El que haya pasado una noche —o parte de ella— a la intemperie, sabe cómo el látigo del aire helado, aun en nuestro caluroso país, puede tornarse insoportable. Si las horas desguarnecidas nos atrapan junto a niños pequeños, el drama es aún peor. Pero sufrirla a las puertas de un local de servicio público inexplicablemente cerrado puede trocar nuestro resfriado en ira.

Julián Sardiñas Pino (Finca La Victoria, Topeka, Agramonte, Jagüey Grande, Matanzas), experimentó una sensación tal el pasado 26 de marzo. En compañía de su suegro, Julián viajó ese día a la ciudad de Matanzas; y cuando se disponían a regresar, presenciaron una lamentable escena en la Terminal Interprovincial. Un grupo de personas allí reunidas aguardaban el transporte hacia diferentes destinos sentados en bancos exteriores o en el suelo, sin una techumbre de protección.

«Había hasta embarazadas, mujeres con niños de brazos tapados con toallas de baño, personas mayores y jóvenes, cuenta Julián. (...) Una compañera que se dirigía hacia Colón le planteaba a la empleada que se encontraba dentro de la Terminal que abriera la misma, para ocupar los asientos y así protegerse del frío y el viento hasta que arribara el ómnibus Habana-Colón, que se encontraba roto en Madruga. Pero la mujer respondía que no podía (...) porque existe una resolución del Ministerio de Transporte que prohíbe abrir las terminales en horario nocturno; y ella no era nadie para violar esa resolución».
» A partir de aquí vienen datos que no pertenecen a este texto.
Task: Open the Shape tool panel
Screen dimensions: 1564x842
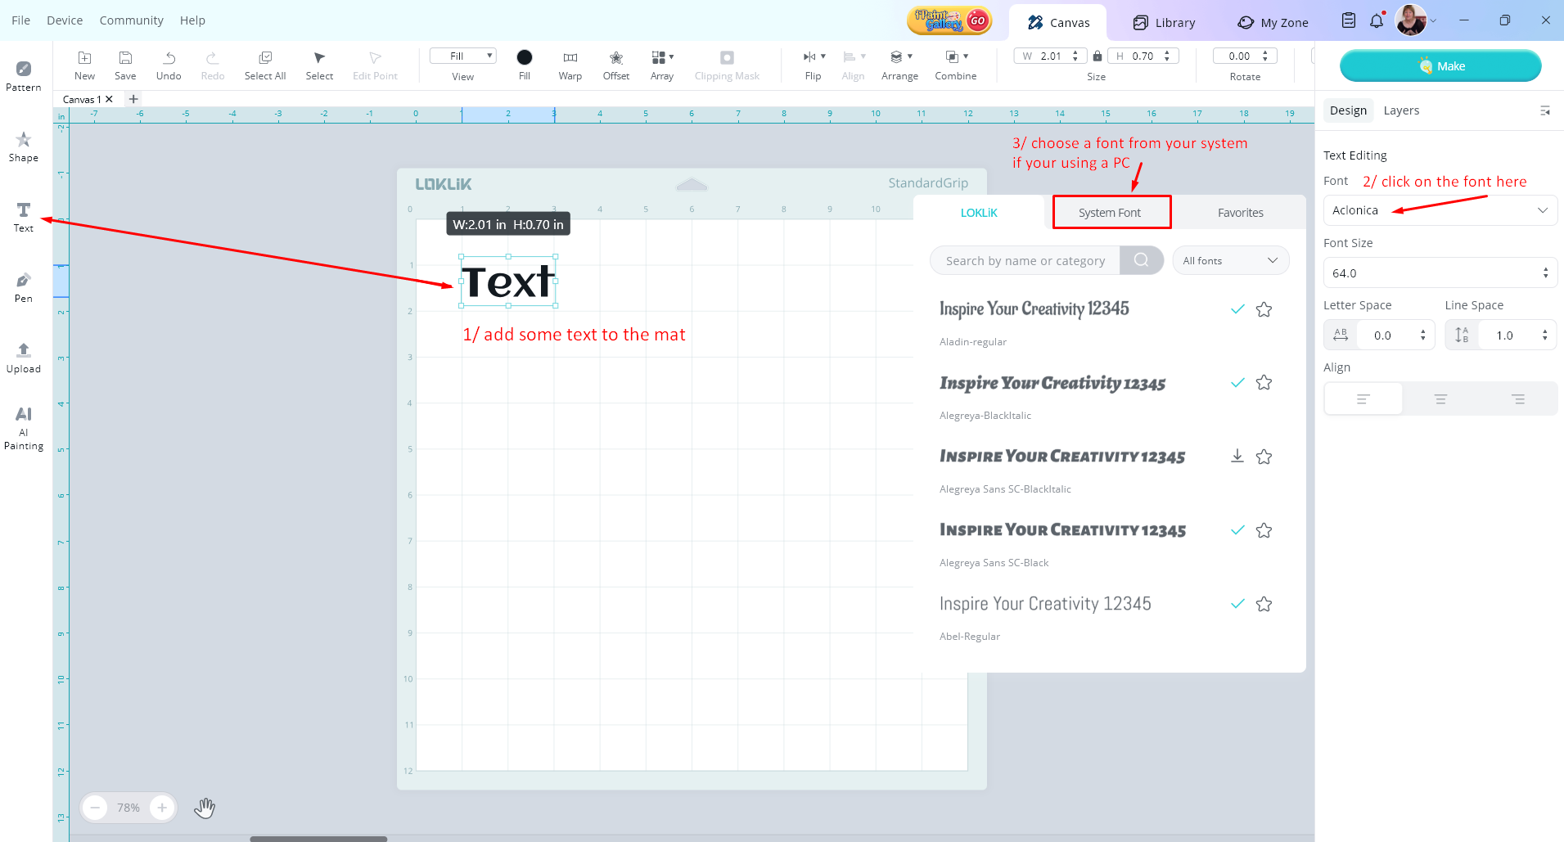Action: tap(24, 146)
Desde las 11:30 de la noche de ese jueves hasta la 1:30 de la madrugada del viernes 27, este matancero presenció indignado el mismo absurdo. Y terminó preguntándose: «¿Acaso hay transporte permanente para que los ciudadanos no hagan estancia en las terminales? ¿Qué función cumplen entonces estos establecimientos?».
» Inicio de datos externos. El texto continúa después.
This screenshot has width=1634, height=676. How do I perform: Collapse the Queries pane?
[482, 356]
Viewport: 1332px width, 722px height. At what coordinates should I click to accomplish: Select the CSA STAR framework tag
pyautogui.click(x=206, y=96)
«Y hubo tanto tanto ruido...»

La segunda misiva de hoy aborda un problema que nos suena conocido. Tristemente demasiado conocido y demasiado sonoro. Posiblemente no hagan falta más palabras para que los lectores identifiquen el rostro «decibélico» del asunto; pero la habanera María Elena Ruiz tiene un inventario de angustias en sus oídos; y nos lo cuenta.

La vecina de calle 74, No. 4718, en San José de las Lajas, y otros habitantes de las cercanías del lugar llevan diez años sufriendo las manifestaciones ¿culturales? de la Casa de la Cultura sita en su misma calle de residencia, específicamente entre 47 y 70.

El edificio de la institución —relata María Elena— no fue originalmente concebido para ello, pero posee un patio cementado al aire libre que ha sido empleado para distintas actividades musicales, entre las cuales se han incluido «hasta festivales de rock, con un nivel de audio que podría utilizarse para una plaza. Y aunque en reiteradas ocasiones ha sido planteado el problema, (...) nunca se ha logrado una solución.

«En uno de los fines de semana —continúa la atribulada mujer— han hecho actividades el viernes, el sábado y el domingo, empezando desde las 4:00 p.m. y hasta las 11:00 p.m. Todas tienen como punto común una gran dosis de reguetones. En otra ocasión una orquesta profesional empezó a las 10:00 de la noche de un domingo....

«Los vecinos —señala con justeza la remitente— tenemos derecho a oír la música que queramos y a poder descansar o ver televisión. Considero que existen otras posibilidades de ubicar en el pueblo un lugar para la recreación que no moleste a las personas cercanas».

¿Cuántas veces habrá que «gritar» un asunto como este para que autoridades de la localidad tomen partido? Y no se trata de botar el sofá y crear huecos insalvables en la recreación del poblado, pero urge hallar el justo y difícil equilibrio entre todas las necesidades. Los tímpanos también se infartan.